> **TASK**: Using the passage on combining algebraic theories below, explain why the combination of sup-lattices with sets carrying a unary "successor" operator cannot have free algebras.

> **PROVIDED TEXT**:

A counterexample is where A is the theory of sup-lattices and B is the theory of sets equipped with an unary operator (often called "successor"). If free algebras of the combined theory existed, then in particular there would exist the initial such algebra = free algebra on 0 generators. This can be seen as an algebraic form of the cumulative hierarchy, where such a structure is provably isomorphic to the set of all its small subsets, in contradiction to Cantor's theorem. In other words, there is no such small structure.

In fact, these observations are the beginning of Algebraic Set Theory. See the text by Joyal and Moerdijk (London Math. Soc. LNS 220), or for a very accessible introduction, try these notes by Steve Awodey, where the inexistence is proved on page 2.

Edit: But it seems that I should at least add that if theories A and B have rank (are given by small sets of operation symbols and equational axioms), then the combined theory will also have rank and hence will admit free algebras. In the finitary case, Lawvere indicated in his 1963 thesis that the category of what are now called Lawvere theories admits coproducts, and infinitary Lawvere theories with rank also admit coproducts, which represent the combined theory. It would take a little while however to describe the construction of coproducts here. If you are interested I could say more.

> **INFORMATION PROVIDED**:
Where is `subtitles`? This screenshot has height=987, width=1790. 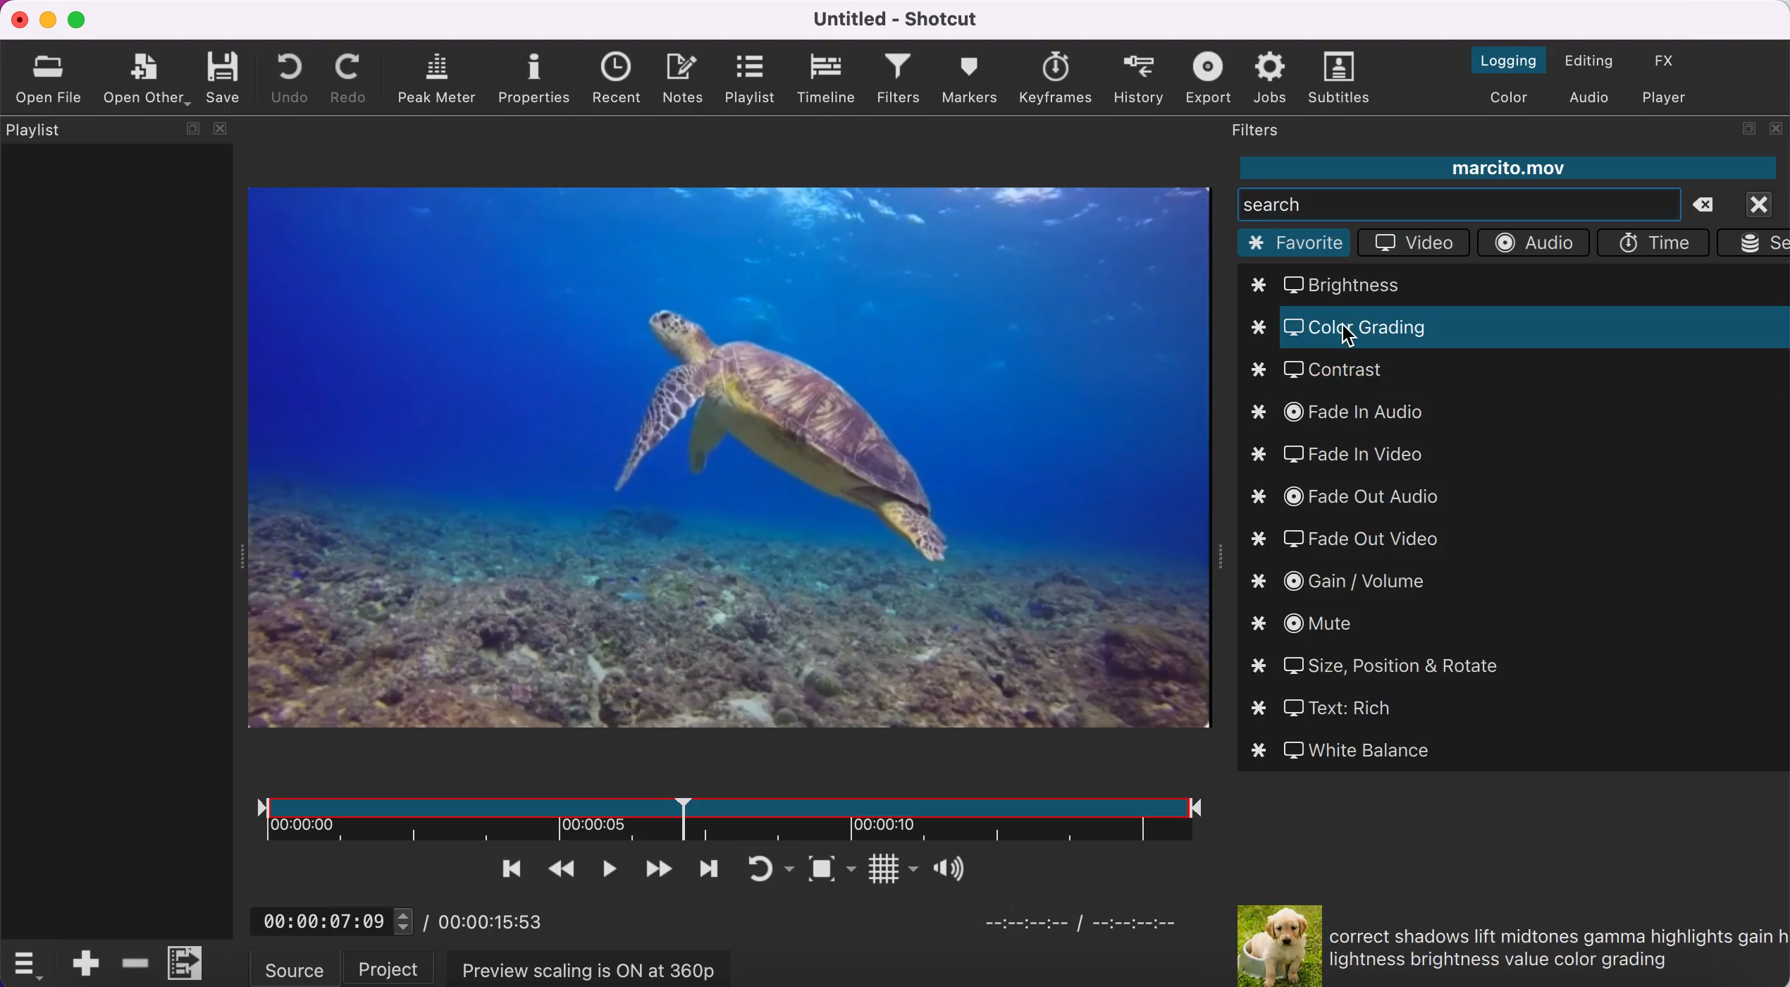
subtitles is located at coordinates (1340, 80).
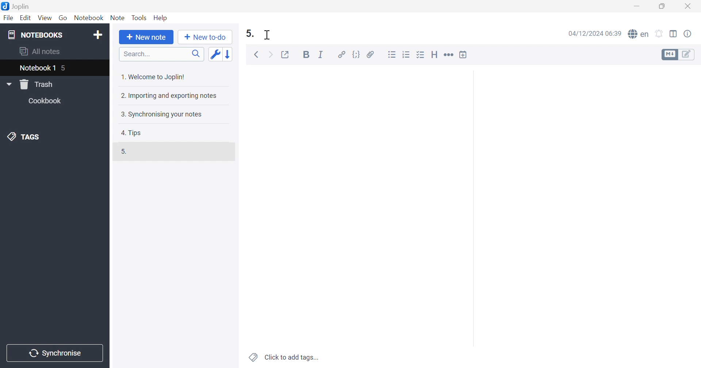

> **OUTPUT OF THE EXERCISE**: If free algebras existed, there would be an initial algebra, the free algebra on 0 generators. That structure would be provably isomorphic to the set of all its small subsets, which contradicts Cantor's theorem, so no such small structure can exist.